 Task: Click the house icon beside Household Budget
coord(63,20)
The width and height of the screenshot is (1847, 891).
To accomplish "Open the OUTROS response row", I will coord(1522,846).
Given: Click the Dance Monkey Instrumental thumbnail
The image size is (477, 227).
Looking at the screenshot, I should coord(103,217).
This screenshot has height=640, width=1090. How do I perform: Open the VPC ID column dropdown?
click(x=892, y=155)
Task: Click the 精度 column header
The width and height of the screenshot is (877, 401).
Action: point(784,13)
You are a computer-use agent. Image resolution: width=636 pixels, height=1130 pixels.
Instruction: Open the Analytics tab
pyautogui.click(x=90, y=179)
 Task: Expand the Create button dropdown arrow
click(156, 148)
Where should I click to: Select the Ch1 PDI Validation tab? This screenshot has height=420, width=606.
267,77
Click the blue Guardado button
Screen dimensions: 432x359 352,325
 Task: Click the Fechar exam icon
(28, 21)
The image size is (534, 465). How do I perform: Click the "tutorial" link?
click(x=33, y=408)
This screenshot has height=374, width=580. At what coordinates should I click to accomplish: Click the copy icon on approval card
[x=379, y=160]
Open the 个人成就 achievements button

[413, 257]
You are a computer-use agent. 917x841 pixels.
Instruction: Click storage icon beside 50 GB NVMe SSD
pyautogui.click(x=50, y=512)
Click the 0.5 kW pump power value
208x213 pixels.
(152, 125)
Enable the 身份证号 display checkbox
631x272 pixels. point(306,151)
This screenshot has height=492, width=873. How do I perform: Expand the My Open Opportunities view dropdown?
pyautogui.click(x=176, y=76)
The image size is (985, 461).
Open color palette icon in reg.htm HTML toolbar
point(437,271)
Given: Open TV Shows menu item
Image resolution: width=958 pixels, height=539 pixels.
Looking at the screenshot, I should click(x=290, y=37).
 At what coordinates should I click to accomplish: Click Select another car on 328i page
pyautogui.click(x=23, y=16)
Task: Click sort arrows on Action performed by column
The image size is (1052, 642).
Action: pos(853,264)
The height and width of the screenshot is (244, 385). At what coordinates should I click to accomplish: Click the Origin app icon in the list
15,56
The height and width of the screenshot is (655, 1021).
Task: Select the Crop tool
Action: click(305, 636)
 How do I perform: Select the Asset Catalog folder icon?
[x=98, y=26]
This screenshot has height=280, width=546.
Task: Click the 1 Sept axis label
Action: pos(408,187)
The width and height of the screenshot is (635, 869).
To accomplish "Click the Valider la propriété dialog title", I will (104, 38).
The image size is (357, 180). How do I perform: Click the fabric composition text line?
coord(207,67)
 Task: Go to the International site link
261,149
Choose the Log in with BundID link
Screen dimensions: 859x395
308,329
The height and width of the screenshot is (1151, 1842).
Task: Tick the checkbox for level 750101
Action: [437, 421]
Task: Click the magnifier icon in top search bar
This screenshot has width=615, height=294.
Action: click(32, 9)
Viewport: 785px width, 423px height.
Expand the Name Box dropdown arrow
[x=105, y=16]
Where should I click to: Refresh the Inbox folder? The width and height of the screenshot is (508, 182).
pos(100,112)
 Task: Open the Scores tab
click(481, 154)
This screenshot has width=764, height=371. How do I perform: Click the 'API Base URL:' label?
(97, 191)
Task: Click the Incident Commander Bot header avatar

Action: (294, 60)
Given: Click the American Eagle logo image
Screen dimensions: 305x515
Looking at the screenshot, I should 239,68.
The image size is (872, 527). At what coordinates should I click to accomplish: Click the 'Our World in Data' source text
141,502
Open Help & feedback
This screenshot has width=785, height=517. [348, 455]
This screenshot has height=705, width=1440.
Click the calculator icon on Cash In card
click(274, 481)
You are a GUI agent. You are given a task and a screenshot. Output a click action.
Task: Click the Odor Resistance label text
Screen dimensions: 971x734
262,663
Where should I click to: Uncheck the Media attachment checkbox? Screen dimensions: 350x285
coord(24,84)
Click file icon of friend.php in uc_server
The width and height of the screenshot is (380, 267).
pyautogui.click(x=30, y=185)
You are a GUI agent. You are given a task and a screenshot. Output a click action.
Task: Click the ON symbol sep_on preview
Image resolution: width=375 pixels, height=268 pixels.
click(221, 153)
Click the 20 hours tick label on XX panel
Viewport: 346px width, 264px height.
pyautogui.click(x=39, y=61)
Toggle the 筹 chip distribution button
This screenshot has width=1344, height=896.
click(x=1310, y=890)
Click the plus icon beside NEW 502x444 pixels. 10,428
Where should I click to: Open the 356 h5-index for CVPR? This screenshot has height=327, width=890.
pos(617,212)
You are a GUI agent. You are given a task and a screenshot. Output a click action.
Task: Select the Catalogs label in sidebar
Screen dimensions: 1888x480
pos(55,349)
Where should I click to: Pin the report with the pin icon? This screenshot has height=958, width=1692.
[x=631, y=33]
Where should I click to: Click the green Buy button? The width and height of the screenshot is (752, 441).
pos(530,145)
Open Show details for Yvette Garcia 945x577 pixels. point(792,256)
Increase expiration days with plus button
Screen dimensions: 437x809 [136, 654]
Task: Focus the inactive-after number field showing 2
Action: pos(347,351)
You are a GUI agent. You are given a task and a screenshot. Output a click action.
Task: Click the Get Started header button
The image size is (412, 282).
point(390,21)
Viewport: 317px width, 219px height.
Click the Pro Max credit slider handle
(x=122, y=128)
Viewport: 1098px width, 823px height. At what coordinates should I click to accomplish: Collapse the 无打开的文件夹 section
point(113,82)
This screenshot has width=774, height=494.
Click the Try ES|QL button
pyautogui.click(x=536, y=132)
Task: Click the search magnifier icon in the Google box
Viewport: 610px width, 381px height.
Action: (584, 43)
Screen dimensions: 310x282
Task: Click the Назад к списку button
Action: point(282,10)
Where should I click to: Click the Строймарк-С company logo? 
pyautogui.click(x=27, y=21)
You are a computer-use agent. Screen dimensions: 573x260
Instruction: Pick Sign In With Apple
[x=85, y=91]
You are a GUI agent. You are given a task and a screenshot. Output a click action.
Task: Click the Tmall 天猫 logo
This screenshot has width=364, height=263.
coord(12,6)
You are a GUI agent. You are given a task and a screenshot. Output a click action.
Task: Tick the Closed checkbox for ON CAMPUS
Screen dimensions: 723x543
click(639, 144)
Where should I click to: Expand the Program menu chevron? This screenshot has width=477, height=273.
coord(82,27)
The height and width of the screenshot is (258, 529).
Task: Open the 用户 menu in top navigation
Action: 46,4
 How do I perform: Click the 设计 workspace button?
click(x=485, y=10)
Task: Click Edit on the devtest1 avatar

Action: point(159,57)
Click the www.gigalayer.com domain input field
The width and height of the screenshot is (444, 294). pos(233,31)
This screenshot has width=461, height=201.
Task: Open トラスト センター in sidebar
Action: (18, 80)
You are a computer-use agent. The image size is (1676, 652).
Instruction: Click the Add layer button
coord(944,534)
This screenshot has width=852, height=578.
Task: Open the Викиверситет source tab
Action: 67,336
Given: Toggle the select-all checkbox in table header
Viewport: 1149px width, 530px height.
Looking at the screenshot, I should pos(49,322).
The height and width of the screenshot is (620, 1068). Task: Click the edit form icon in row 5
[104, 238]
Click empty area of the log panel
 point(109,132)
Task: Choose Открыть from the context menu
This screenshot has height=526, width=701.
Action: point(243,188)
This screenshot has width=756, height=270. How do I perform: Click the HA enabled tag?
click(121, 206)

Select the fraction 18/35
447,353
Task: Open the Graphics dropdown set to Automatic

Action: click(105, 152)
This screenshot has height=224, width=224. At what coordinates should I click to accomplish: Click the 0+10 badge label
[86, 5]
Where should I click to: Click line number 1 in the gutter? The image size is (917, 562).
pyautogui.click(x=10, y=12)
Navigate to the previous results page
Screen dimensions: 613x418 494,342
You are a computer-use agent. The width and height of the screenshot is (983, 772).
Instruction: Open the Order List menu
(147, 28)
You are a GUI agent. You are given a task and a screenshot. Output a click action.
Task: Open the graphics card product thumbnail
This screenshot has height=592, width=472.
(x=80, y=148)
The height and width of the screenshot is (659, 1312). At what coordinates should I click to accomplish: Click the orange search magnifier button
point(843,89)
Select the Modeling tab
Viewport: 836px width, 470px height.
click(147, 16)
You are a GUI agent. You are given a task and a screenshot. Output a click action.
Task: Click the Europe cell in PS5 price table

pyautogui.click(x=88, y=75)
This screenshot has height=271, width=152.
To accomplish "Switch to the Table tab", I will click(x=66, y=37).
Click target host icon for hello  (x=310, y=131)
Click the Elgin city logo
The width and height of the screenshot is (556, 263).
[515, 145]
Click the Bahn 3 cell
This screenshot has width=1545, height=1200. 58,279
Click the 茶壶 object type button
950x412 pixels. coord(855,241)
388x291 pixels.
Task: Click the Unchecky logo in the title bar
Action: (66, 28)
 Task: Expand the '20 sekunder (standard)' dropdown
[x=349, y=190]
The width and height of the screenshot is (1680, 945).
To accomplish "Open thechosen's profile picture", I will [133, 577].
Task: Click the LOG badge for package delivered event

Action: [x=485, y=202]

-----

- Exercise directions -
Wherever the word "computer" occurs in a line of the listing, copy that line.

- Response to this task -
You are a computer-use agent. Image resolution: width=636 pixels, height=1130 pixels.
You are a computer-use agent. 917x841 pixels.
You are a computer-use agent. Screen dimensions: 573x260
You are a computer-use agent. The image size is (1676, 652).
You are a computer-use agent. The width and height of the screenshot is (983, 772).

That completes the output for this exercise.